2013-12-30
DE OPLICHTER
5. DE WEDUWE 
De beek droogt op: geen regen meer 
sinds lange tijd. Het wordt dus tijd 
om weg te gaan (woord van de Heer)  
naar Sarefat dat – hoor ’t terzij! – 
bij Sidon hoort. Bij Sidon waar 
Izebel uit gesproten is. 
Stad van vergif en van gevaar. 
En honger nu. Benauwenis. 
Een vrouw die brandhout sprokkelt voor  
haar zoon en voor zichzelf en die 
zijn vraag om water vlot verhoort. 
Maar ook nog brood?  
                                     Nee, brood kan niet: 
“Zo waar Hij, jouw God, leeft, ‘k heb nog 
een handje meel, wat olie in 
de kruik. Twee koeken bakken nog 
als laatste maal voor ons gezin. 
Dan sterven wij.” 
                             En zij berust. 

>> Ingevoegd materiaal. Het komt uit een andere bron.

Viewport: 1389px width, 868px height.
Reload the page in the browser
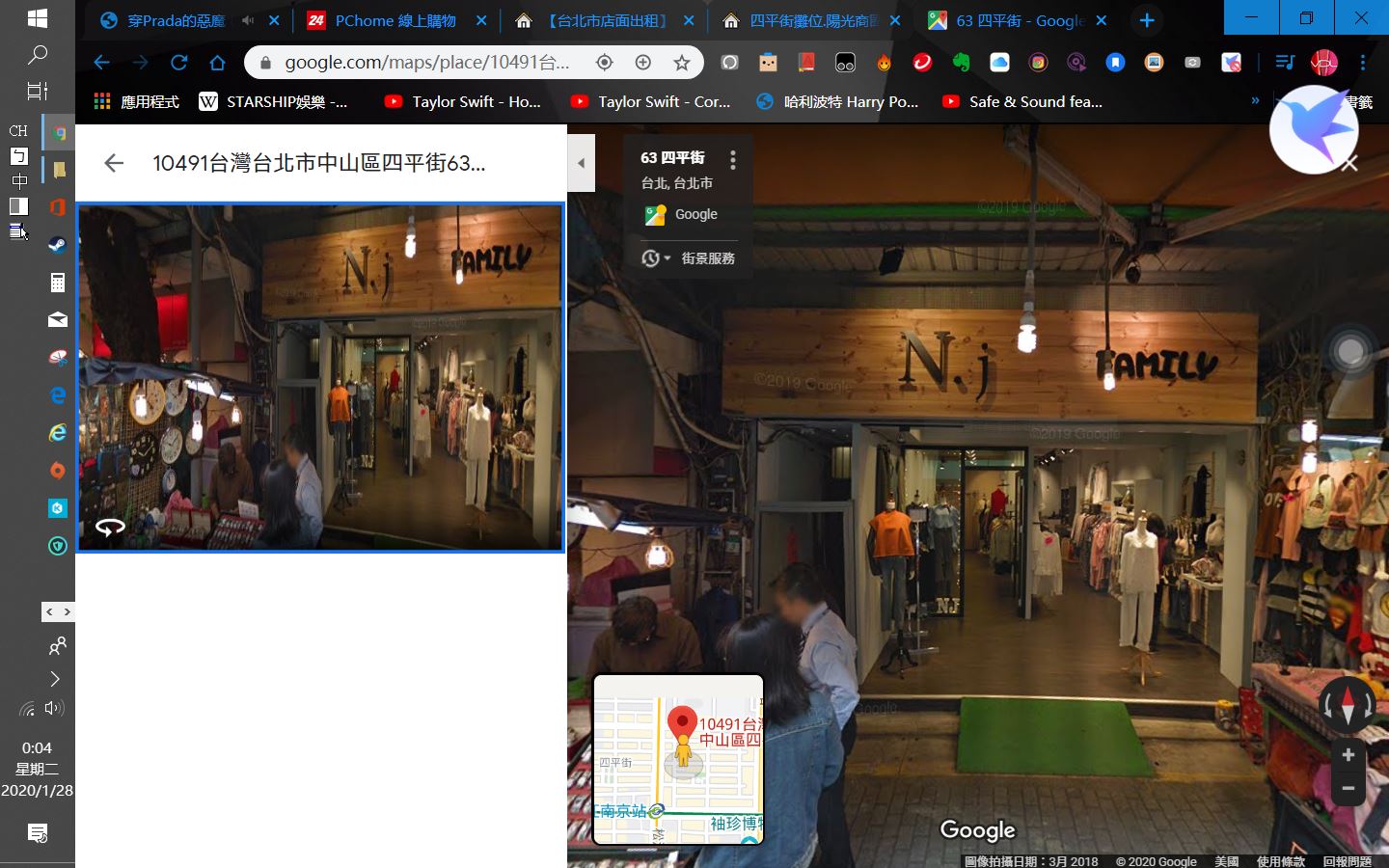[178, 63]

Een weduwe en wees bij Sidon. Dus. 
Elia hoort. “Vrees niet”, zegt hij. 
“Ga naar je huis, doe wat je zei, 
maar bak de eerste koek voor mij. 
Dan die voor jullie beiden. Hij, 
mijn God, zegt jou: Vertrouw! Je meel 
raakt niet meer op, je kruik blijft vol 
totdat weer regen komt. Hoe veel 
tijd ook verstrijkt, hoe zwaar, jij rolt 
er wel doorheen.” 
                               En zij, zij ging 
en deed wat hij haar had gezegd. 
Zij at, haar zoon, de vluchteling 
die het met haar heeft aangelegd. 
Van dag tot dag, van week tot week; 
Haar meel nooit op, haar kruik nooit leeg.